**Task details:**
Copy each line below that has "computer".

Records from a collection
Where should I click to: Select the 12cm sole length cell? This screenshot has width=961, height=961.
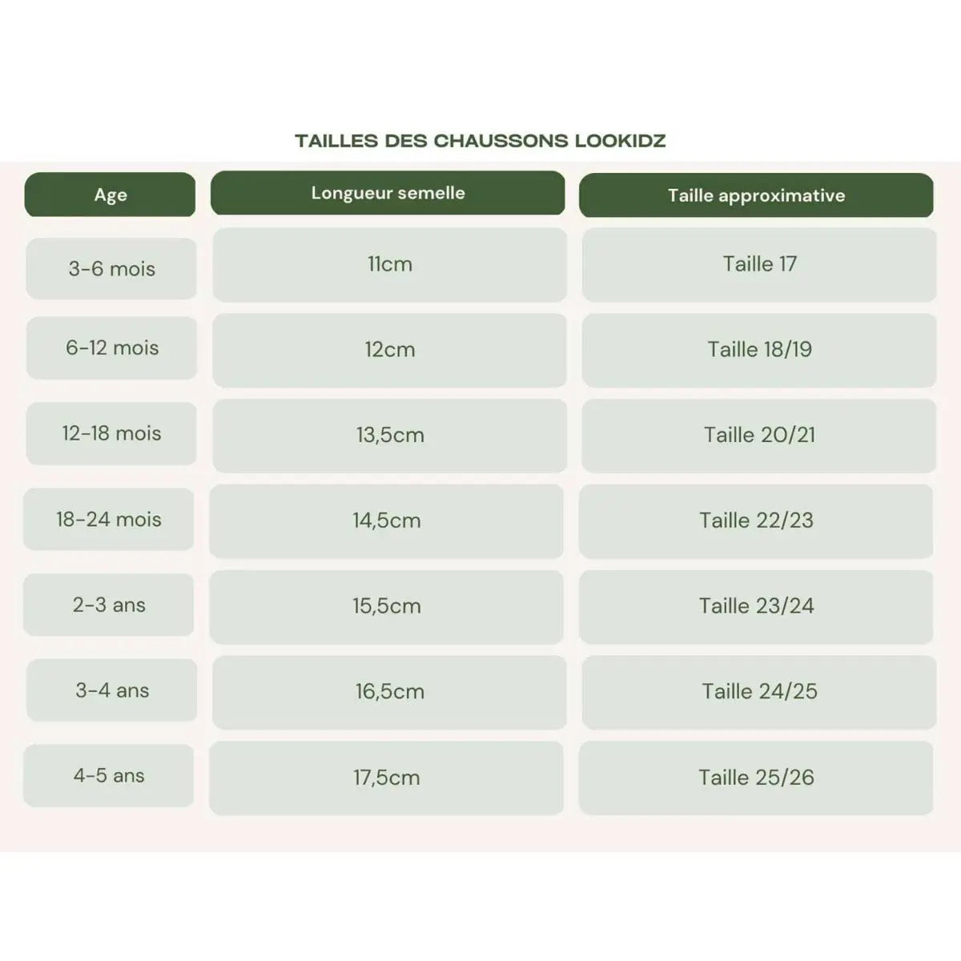tap(390, 350)
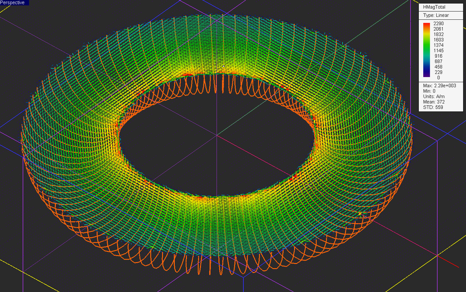
Task: Click the 0 value at scale bottom
Action: point(438,77)
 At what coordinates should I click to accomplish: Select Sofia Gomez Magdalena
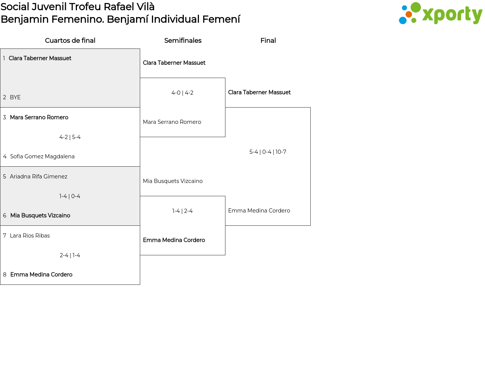coord(42,156)
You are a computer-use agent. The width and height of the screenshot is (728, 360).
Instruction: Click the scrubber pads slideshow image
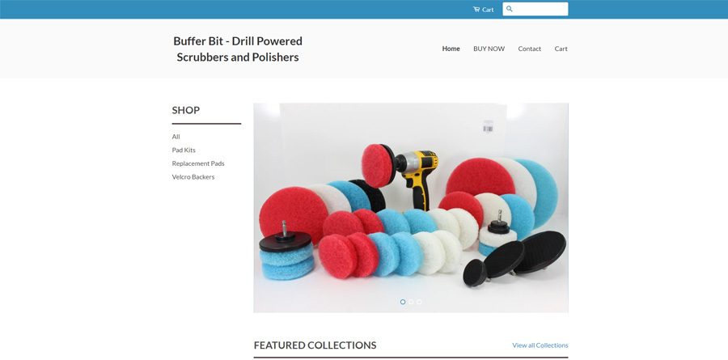(411, 208)
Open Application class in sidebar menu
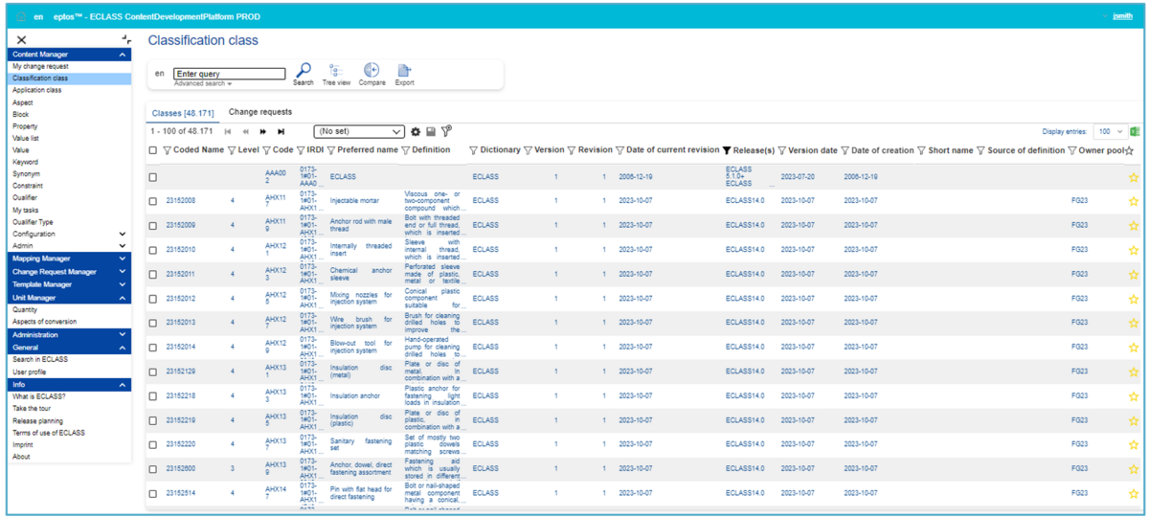 pos(36,90)
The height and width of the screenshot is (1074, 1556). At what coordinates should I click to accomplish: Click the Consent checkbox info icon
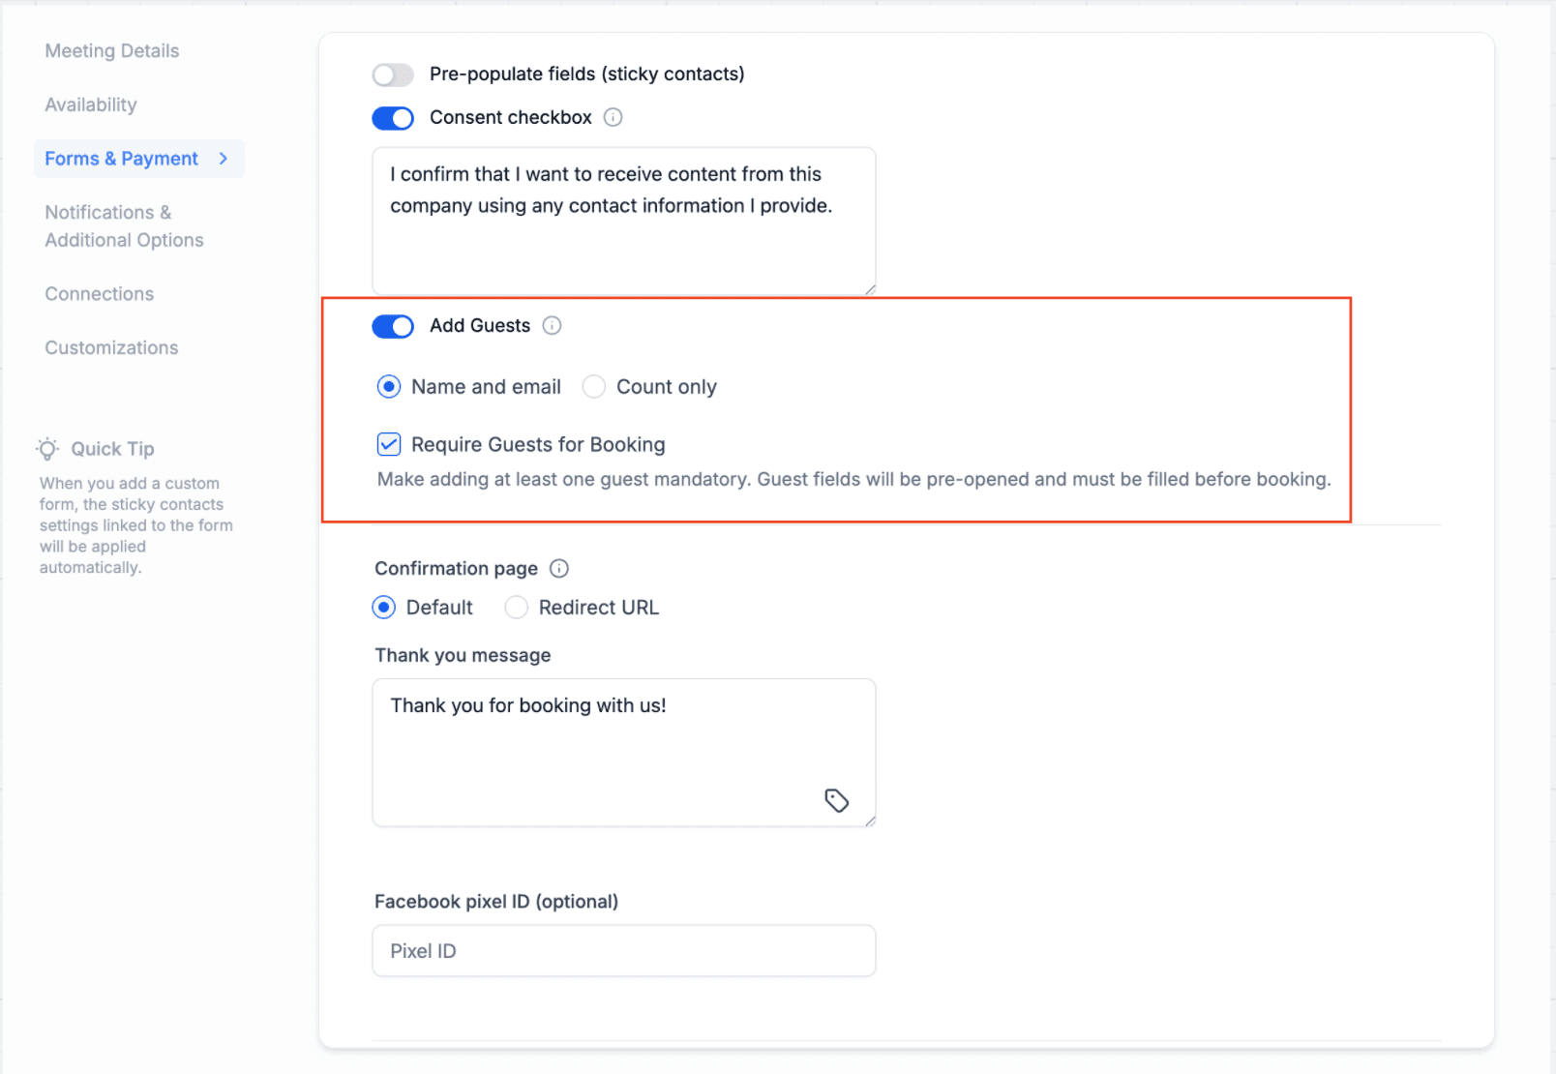613,117
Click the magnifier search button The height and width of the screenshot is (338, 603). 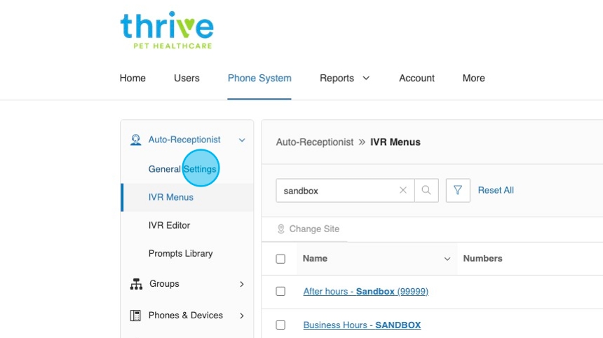pos(426,190)
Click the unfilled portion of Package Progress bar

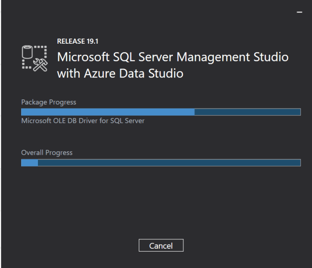coord(247,112)

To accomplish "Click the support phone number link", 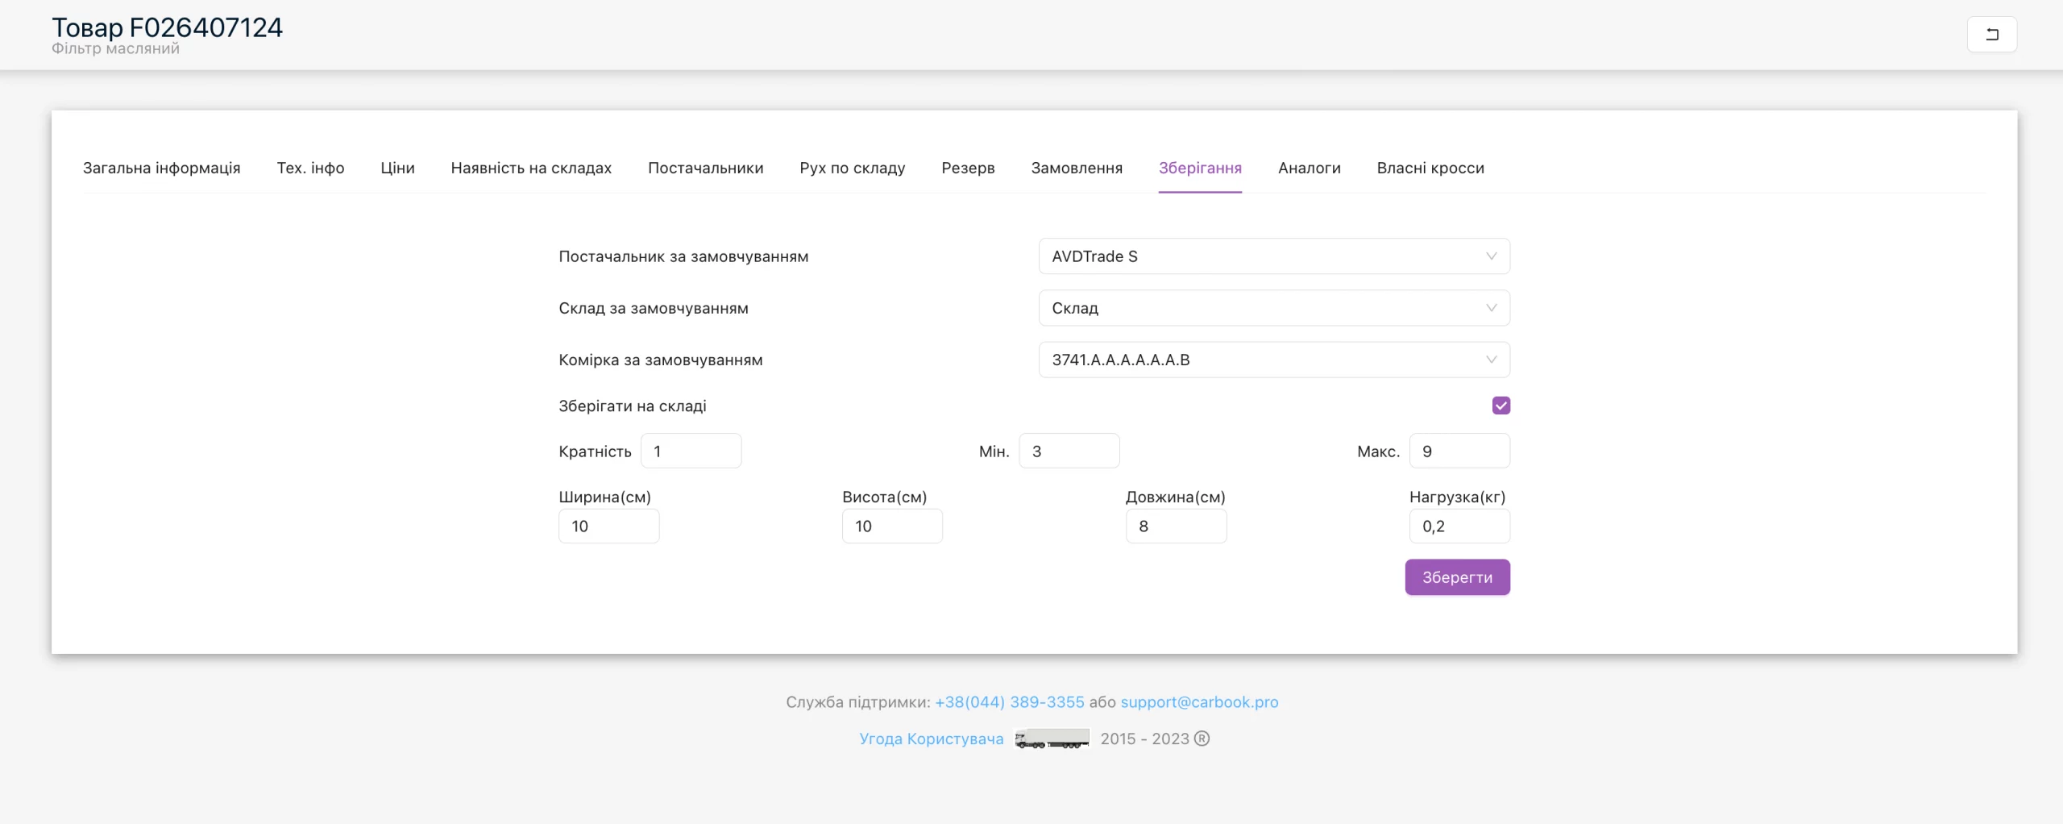I will 1009,701.
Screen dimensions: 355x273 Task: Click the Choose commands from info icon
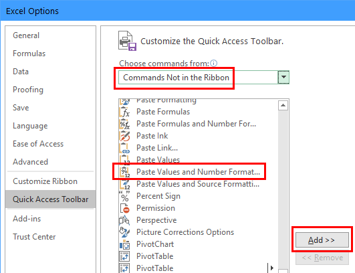[213, 63]
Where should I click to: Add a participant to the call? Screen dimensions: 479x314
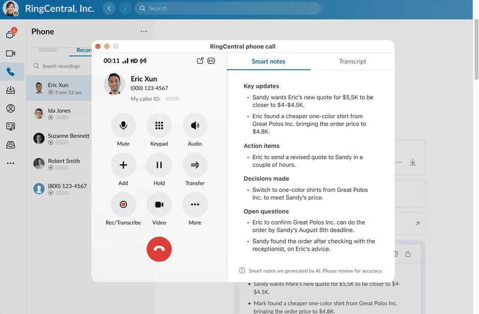pyautogui.click(x=123, y=165)
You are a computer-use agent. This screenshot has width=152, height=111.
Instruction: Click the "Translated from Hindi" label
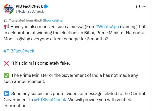(25, 21)
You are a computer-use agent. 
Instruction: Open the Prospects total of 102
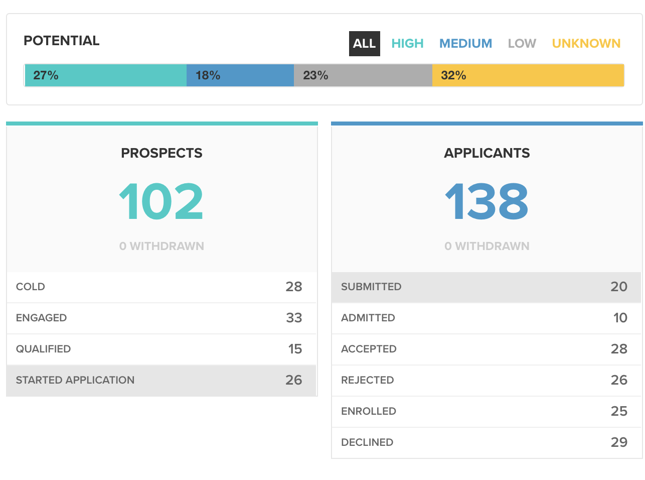coord(162,202)
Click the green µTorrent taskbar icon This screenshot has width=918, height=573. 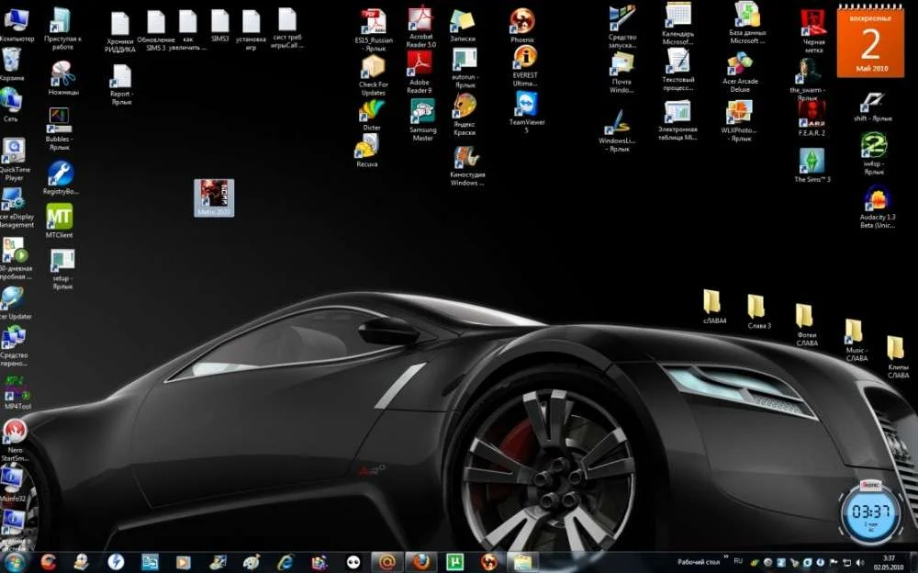click(x=453, y=561)
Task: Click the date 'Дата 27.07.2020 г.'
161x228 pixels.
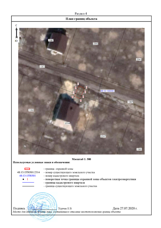Action: [x=125, y=208]
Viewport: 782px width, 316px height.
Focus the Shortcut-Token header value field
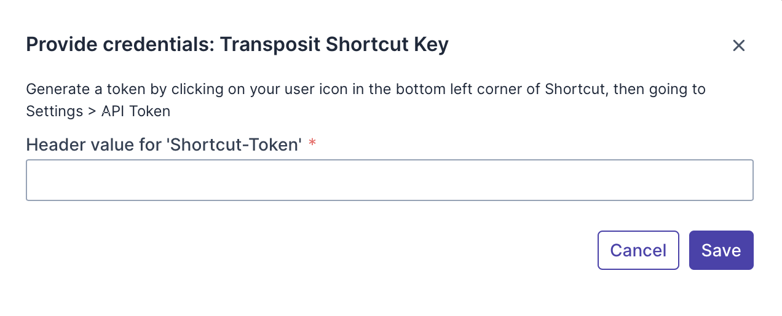point(389,180)
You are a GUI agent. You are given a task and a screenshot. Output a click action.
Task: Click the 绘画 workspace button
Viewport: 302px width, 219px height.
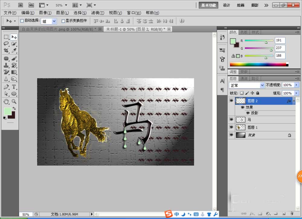tap(240, 5)
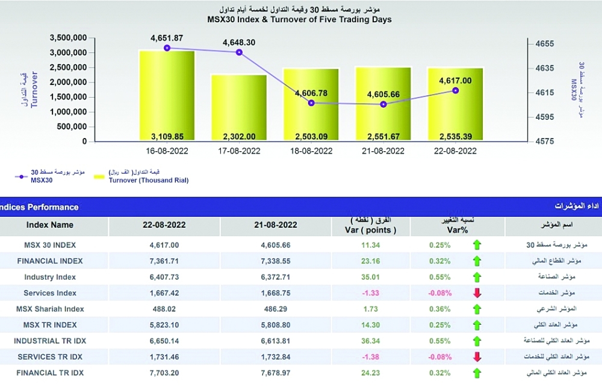Click the red down arrow for SERVICES TR IDX
The image size is (602, 388).
[477, 357]
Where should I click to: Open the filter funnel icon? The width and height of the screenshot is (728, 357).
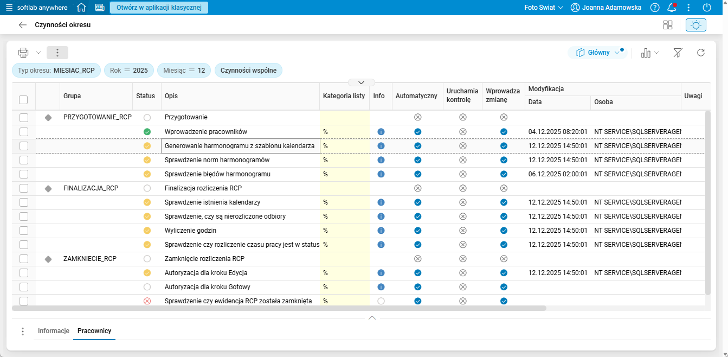(x=678, y=53)
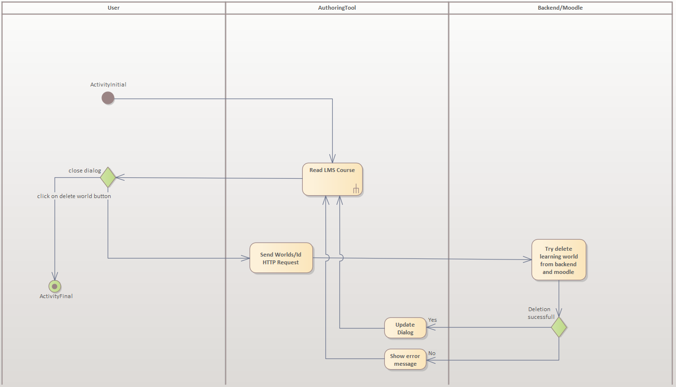
Task: Select the Yes guard label near Update Dialog
Action: [432, 320]
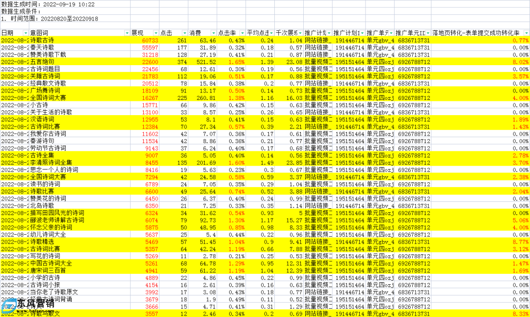Open the 落地页转化 conversion rate filter dropdown

pos(526,33)
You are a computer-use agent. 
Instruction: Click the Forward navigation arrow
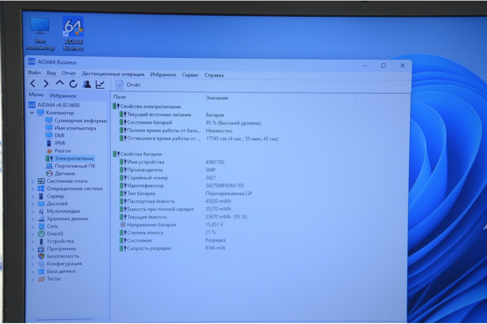[46, 84]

**Exercise answer:**
You are a computer-use agent. The width and height of the screenshot is (728, 360).
You are a computer-use agent. This screenshot has width=152, height=111.
You are a computer-use agent. 
You are a computer-use agent. 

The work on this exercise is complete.